4. 'Political Correctness' and Free Speech

The term ‘political correctness’ originated as ironic self-mockery amongst the old Left in the 1970s during its post-Stalinist evolution away from its deference to neo-Stalinist Moscow, the geographical and ideological centre for the dissemination of a ’politically correct’ line as dictated by top Russian party authorities. This mocking of ‘political correctness’ was democratic and liberating for the de-Stalinising Left.

With an identitarian Left in contemporary ascendancy, however, ‘political correctness’ now refers to what can and can not be said in relation to identity issues, and which thoughts must be policed by the guardians of multicultural proprieties, including the suppression of freedom of speech and the right to political assembly. Politically correctness is fundamentally anti-democratic and illiberal.

Political Correctness is a minority liberal obsession. According to Hidden Tribes: A Study of America’s Polarised Landscape, 80% of Americans agree with the statement ‘political correctness is a problem in our country’. This is true not just for white Americans (79% of whom agree that political correctness is a problem) but is true for Black Americans (75%), Asians (82%), Hispanics (87%) and Native Americans (88%) – even the supposed beneficiaries of political correctness, those fragile personages averse to discussion think it has gone too far. The young (74% of those aged 24-29, and 79% of those under age 24), too, have grown weary of political correctness despite being the age cohort considered to be most zealous in enforcing political correctness. [In Australia, 77% of people think that political correctness is a problem].

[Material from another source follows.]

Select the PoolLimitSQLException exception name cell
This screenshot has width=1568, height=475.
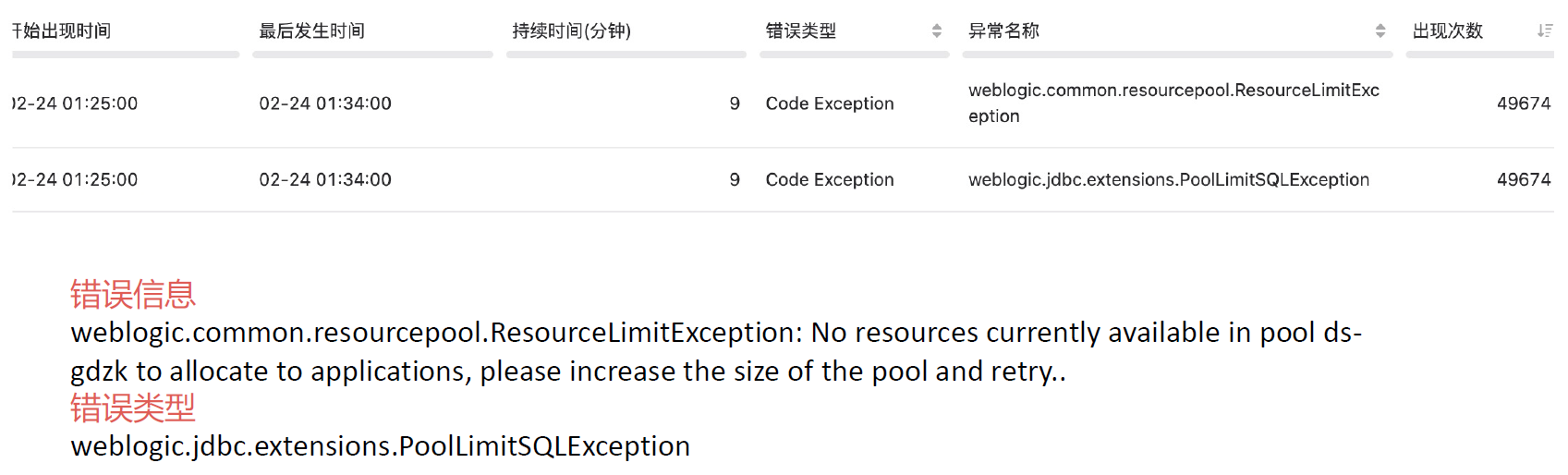(x=1168, y=179)
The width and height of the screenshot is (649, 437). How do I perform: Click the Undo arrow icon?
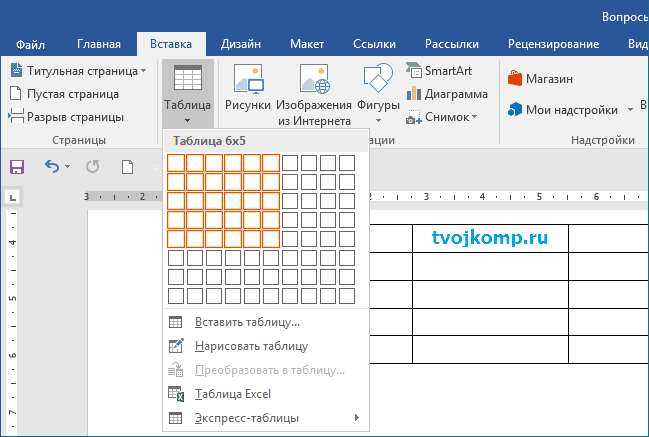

Only the noisily vocal ‘progressive activists’ (around just 8% of the total population, according to Hidden Tribes) do not have a problem with political correctness, with 70% of this activist group enthusiastically backing it. They like to display their ‘wokeness’ i.e. their heightened sensitivity to linguistic racial and gender offense and, by so doing, displaying their moral and political superiority to the non-PC.

Free speech is on the defensive Whilst two thirds of Americans of all ages, according to a 2015 Pew poll of 38 countries, agree that people should be able to say ‘offensive’ things about minority groups publicly, only 35% of people in all countries surveyed favoured free speech rights over ‘offense’. It is the most fervent of identity politics adherents who are leading the charge against free speech. The Pew survey found that 40% of American Millennials (who make up a large proportion of the ‘progressive activists’) believe that the government should restrict speech that the Millennials/’progressive activists’ regarded as offensive to minorities. By contrast, only 24% of Baby Boomers were in favour of government censorship of perceived offensiveness to minorities.

The most fertile petri-dish for the sprouting of modern political correctness is the contemporary campus Left, where the indignant worshippers at the altar of ‘Diversity’ demand ‘trigger warnings’ and ‘Safe Spaces’, organise around banning ‘micro-aggressions’ and ‘cultural appropriation’, aggressively ‘no-platform’ a blacklist of speakers whose ideas they disagree with. Their preference is to shut down rather than engage in debate and discussion and an abrogation of what higher education should be about – the free-ranging engagement with ideas and bold exploration of intellectual horizons.

Political correctness, on and off campus, is at its most hostile to free speech on the taboo issues of race, Islam and immigration, those highly pertinent political issues which are begging for honest and open public debate. The politically correct stiflers of debate, however, close down debate via social media shaming or ‘hate speech’ laws. ‘Hate speech’ laws legally codify the assault on free speech - in London over the past five years, for example, two and half thousand people have been arrested for posting messages on social media which have been deemed by the permanently outraged to be culturally insensitive or offensive, whilst the law, as directed by their multiculturalist political masters, has obligingly stepped in to punish people for what they think.

Freedom of speech is absolute: it means freedom for all, especially those we disagree with, to speak their minds. It also recognises that words are merely words and can be countered by better words, not bans. It maintains that beliefs and values should be always open to challenge and re-evaluation on the basis of argument and debate – opinions that never change amounts to dogma.

The fundamental right to free speech is a cause to which the Left once dedicated itself, in no small part because they were on the receiving end of state and religious censorship but with the Left’s abandonment of class-based socialist politics in favour of identity politics, free speech has become a casualty.